:: AIM OF THE EXERCISE ::
Copy, from the data below, every line that has "Open" in it.

Stored entries
════

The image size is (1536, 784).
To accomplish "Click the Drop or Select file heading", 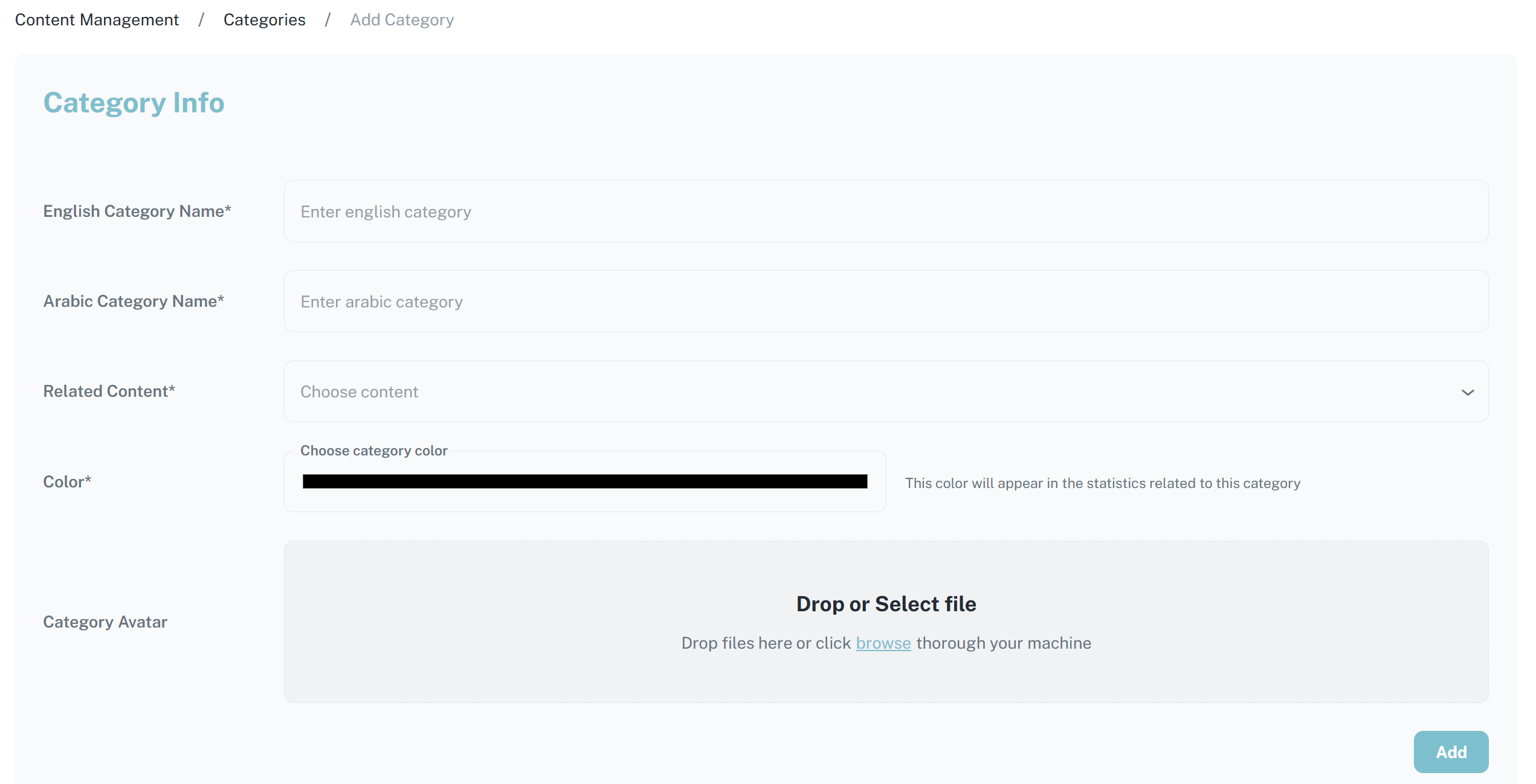I will (886, 604).
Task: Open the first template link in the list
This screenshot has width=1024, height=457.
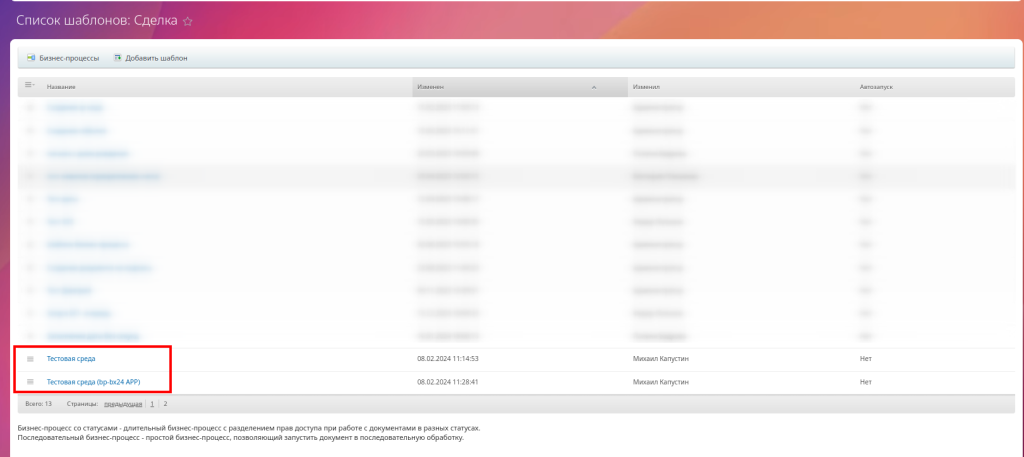Action: click(75, 107)
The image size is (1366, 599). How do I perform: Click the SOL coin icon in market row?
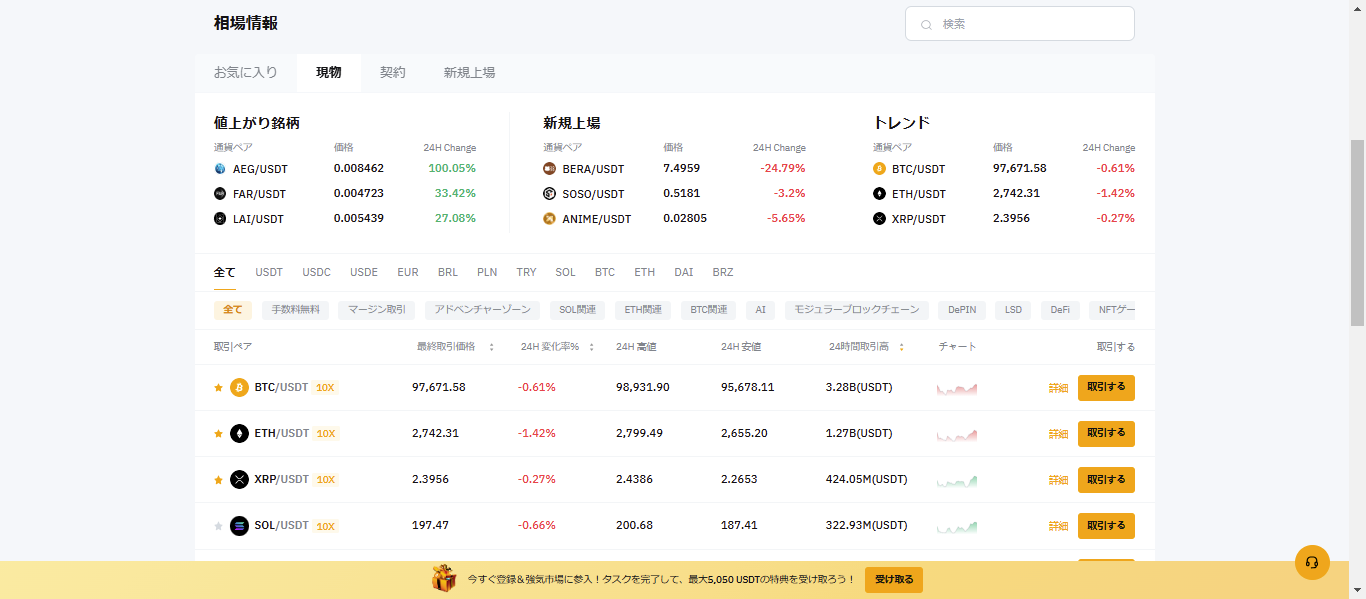238,525
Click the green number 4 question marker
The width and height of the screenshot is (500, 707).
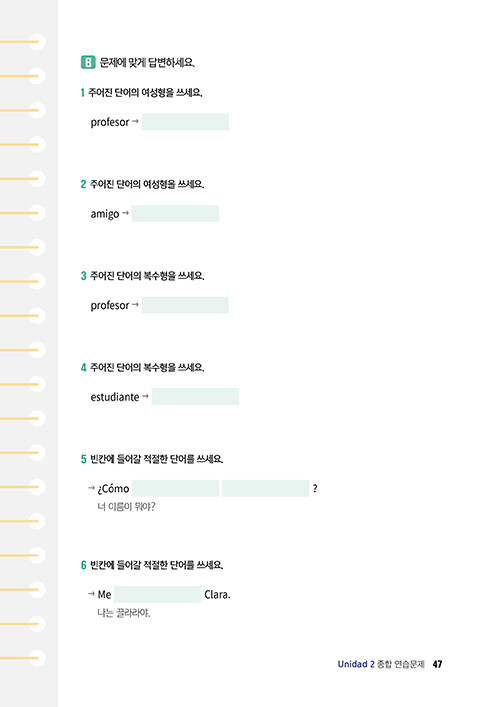83,367
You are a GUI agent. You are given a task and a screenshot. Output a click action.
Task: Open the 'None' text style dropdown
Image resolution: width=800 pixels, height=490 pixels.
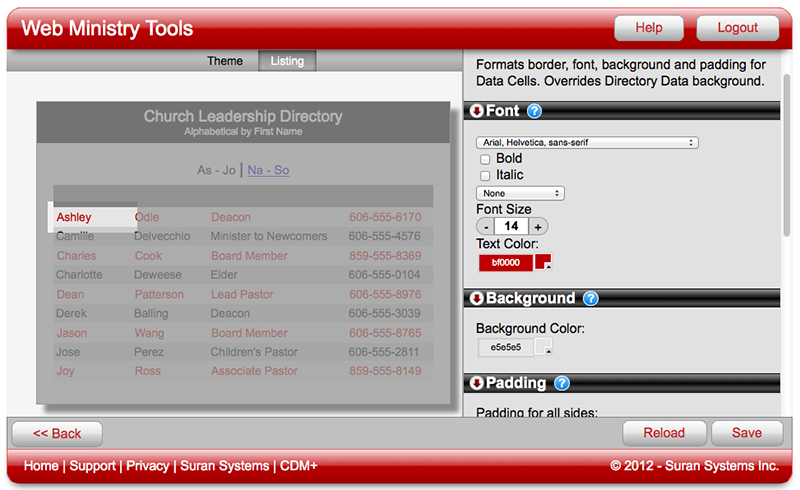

════

:: ANSWER SECTION ::
Task: Open the first template link in the list
Task: Open the 'None' text style dropdown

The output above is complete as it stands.